4,043 books10.6k followers
Louisa May Alcott was an American novelist, short story writer, and poet best known for writing the novel Little Women (1868) and its sequels Good Wives (1869), Little Men (1871) and Jo's Boys (1886). Raised in New England by her transcendentalist parents, Abigail May Alcott and Amos Bronson Alcott, she grew up among many well-known intellectuals of the day, including Margaret Fuller, Ralph Waldo Emerson, Nathaniel Hawthorne, Henry David Thoreau, and Henry Wadsworth Longfellow.
Alcott's family suffered from financial difficulties, and while she worked to help support the family from an early age, she also sought an outlet in writing. She began to receive critical success for her writing in the 1860s. Early in her career, she sometimes used pen names such as A.M. Barnard, under which she wrote lurid short stories and sensation novels for adults that focused on passion and revenge.

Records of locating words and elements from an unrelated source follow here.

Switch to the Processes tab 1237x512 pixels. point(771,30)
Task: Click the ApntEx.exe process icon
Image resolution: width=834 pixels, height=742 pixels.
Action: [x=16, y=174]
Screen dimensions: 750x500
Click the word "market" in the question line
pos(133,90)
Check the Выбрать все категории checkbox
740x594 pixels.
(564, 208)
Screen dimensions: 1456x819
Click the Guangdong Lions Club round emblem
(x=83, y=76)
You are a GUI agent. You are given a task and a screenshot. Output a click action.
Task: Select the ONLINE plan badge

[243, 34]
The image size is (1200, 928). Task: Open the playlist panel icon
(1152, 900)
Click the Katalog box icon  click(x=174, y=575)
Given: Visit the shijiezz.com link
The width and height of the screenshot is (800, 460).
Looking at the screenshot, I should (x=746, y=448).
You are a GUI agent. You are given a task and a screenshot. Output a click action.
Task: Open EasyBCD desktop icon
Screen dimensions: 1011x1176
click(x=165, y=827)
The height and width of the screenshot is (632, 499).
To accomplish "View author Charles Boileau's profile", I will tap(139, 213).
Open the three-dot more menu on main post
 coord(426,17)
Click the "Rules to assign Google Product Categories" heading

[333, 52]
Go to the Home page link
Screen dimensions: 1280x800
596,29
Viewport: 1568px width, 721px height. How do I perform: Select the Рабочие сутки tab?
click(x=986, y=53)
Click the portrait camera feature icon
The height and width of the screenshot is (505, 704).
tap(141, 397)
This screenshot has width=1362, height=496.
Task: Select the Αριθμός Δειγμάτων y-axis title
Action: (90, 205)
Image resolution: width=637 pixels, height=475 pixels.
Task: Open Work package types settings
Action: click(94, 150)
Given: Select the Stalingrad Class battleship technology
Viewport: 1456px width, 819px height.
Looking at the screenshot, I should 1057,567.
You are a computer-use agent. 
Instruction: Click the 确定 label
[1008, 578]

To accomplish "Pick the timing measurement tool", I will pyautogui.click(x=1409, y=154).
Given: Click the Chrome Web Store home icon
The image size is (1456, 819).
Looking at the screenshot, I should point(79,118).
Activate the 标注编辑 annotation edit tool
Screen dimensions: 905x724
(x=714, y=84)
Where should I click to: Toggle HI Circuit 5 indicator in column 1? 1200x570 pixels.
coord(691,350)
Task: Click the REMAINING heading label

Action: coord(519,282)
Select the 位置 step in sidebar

Published in 1868, Little Women is set in the Alcott family home, Orchard House, in Concord, Massachusetts, and is loosely based on Alcott's childhood experiences with her three sisters, Abigail May Alcott Nieriker, Elizabeth Sewall Alcott, and Anna Bronson Alcott Pratt. The novel was well-received at the time and is still popular today among both children and adults. It has been adapted for stage plays, films, and television many times.
Alcott was an abolitionist and a feminist and remained unmarried throughout her life. She also spent her life active in reform movements such as temperance and women's suffrage. She died from a stroke in Boston on March 6, 1888, just two days after her father's death.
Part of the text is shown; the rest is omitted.